• **Record list**
★ ★ ★ ★ ★

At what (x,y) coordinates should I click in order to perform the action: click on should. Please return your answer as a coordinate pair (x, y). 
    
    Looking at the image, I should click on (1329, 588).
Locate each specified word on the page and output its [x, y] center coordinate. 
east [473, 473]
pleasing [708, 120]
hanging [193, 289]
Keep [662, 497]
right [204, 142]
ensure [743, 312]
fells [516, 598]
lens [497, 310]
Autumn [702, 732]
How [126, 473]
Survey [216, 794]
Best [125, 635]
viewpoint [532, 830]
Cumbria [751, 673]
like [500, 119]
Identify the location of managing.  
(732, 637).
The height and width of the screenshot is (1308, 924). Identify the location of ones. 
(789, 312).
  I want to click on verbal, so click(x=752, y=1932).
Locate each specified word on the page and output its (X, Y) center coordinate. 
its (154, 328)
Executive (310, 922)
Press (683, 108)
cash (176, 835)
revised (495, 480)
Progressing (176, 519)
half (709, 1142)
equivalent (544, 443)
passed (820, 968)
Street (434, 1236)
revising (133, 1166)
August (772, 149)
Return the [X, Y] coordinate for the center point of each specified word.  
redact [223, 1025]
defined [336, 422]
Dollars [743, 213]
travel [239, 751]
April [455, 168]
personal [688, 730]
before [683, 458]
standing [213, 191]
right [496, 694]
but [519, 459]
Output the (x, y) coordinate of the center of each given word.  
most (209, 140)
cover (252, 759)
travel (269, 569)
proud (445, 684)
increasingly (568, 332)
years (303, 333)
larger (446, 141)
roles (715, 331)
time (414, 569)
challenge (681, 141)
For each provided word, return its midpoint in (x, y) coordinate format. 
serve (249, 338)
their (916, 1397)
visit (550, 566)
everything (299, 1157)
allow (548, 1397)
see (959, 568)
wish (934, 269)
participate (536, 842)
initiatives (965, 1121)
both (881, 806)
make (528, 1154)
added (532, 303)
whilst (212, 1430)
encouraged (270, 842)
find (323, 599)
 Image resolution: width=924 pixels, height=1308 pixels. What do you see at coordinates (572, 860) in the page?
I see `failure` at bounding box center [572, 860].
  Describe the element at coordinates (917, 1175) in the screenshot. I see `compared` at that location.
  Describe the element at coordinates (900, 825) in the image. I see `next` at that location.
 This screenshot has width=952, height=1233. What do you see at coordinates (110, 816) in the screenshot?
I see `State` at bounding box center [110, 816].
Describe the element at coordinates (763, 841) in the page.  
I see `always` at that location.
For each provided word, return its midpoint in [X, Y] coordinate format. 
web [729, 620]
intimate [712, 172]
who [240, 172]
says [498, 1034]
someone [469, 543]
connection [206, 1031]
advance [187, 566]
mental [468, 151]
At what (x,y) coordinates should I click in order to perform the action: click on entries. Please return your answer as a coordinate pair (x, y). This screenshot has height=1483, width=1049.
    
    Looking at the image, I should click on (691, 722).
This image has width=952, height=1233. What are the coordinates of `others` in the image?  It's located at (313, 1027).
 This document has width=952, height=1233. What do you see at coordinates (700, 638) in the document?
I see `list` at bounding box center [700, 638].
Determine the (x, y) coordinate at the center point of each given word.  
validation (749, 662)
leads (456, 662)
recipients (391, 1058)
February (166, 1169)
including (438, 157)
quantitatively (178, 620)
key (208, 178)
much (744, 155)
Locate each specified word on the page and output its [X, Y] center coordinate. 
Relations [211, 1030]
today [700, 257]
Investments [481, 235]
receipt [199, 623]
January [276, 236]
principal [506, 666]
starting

★ ★ ★ ★ ★

How many lines of the material above contain the string "element"? Case counts; reply with the number alone.

3